Monday, November 16, 2009

for real this time

we made it to church yesterday morning. we're those 8 o'clock people. waylon did great. slept through the whole thing, which is really incredible because if you've ever been to church of the highlands, you know that it is about as quiet as...something. a really loud concert in a closed arena. i mean, it is loud. as a matter of fact, it hurts my hears sometimes. i don't know how he did it. there are times when the message alert on my phone or a little sniffle wakes him up. maybe he was asleep in the spirit. by the way, speaking of hurting my ears, i told joey that i have to unfocus my ears when things hurt them like that. he didn't know what i was talking about. you know? how you can sort of tighten something in your head and whatever was hurting your ears is suddenly not so loud anymore? same thing i do when W is doing that tongue-curling, tonsel-rattling, this-must-be-death scream. joey has to put him down and walk away. me? i just unfocus my ears. come to find out, my ears move when i do it, so it must be like wiggling your ears. try it. if you're doing it right, there will be a little white noise, much like the ocean in your head. peaceful.
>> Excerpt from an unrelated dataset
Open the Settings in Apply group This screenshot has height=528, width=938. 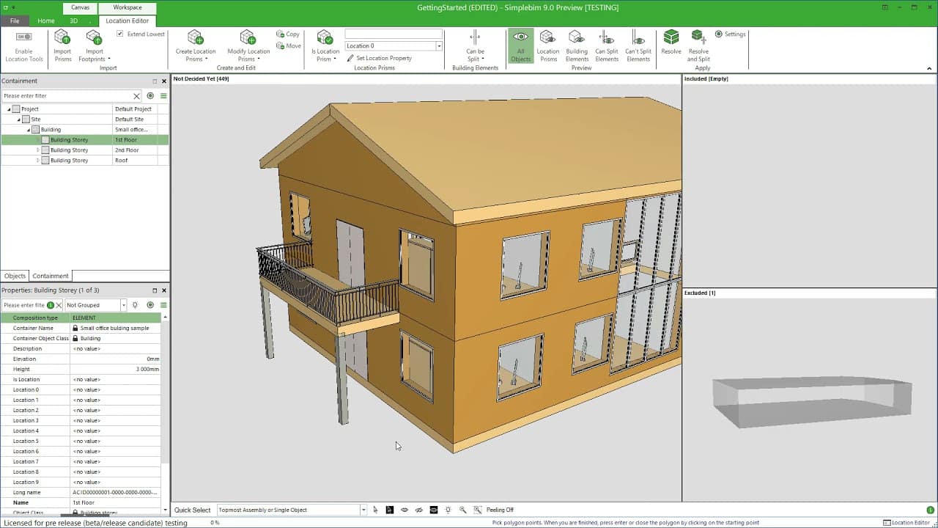point(730,34)
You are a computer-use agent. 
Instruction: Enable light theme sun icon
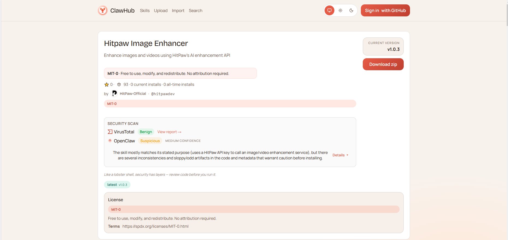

anyway, there was a guest speaker at church, which i was not excited about. not that 'chris hodges is my homeboy.' as a matter of fact, there are some things he says that i don't necessarliy agree with and mom and i recently discovered that he is actually recycling stories. slack. but usually the guest speakers are tremendously less interesting and often even more disagreeable. but, yesterday's guy was fantastic. he was dynamic and funny and not that loud...and he had some good, biblically-sound things to say. his message was on giving. i am now fully convinced that the holy spirit speaks directly to me during sermons about giving. true confession: i don't. give, that is. i want to more than you know. but for some reason, well actually lots of made up, shallow reasons, i don't. things like: we're on one salary now and things are tight; i will when i have some extra money; i know i have extra money, but i really need another puffy vest/pair of boots/jacket/fill-in-the-blank. there are lots of them. i have extensive conversations with myslef about wanting and needing to give and why i don't. what's funny, and this is not official, but i'm pretty sure gift-giving is one of my 'love languages.' i really love buying christmas and birthday gifts that are thoughtful and meaningful (yet inexpensive). i love love purging my things and giving them away (so there is more room to buy new things, no doubt). i have been on several mission trips (the kind where 'you get more than the people you came to serve') where i've visited nursing homes and mental health clinics, ghettos and homeless shelters and african villages so remote they didn't make the map. i've shown up with warm coats and hot food, inspiring songs and hopeful words, modern medicine and friendly smiles and hugs. i have given lots to lots of people who need. but for some reason, i have never tithed. that's right NEVER. i don't know why. i always wanted to have my own personalized offering envelopes, but never did.
the sermon, more or less, reitterated the fact that GOd blesses abundantly those who give, not just tithe. he talked about the difference between tithing and giving: tithing is returning to God what is His anyway; giving is in addition to tithing. so, i'm for real this time. i really am ready to act on my convictions. joey and i are so blessed. i mean we have a LOT of stuff, not necessarily high-dollar, super valuble stuff. but we have a lot. way more than we need and really more than we want. we are always talking about cleaning out and purging our hoards. well, this time i'm for real. i'm ready to give it away..and then some. more than that, i am so ready to tithe. i don't know what to do about all that i have kept from God over the years by not tithing. i feel so guilty about that (i guess that's conviction). i'm ready to live a new life with less me and more God..and more other people. hold me to it.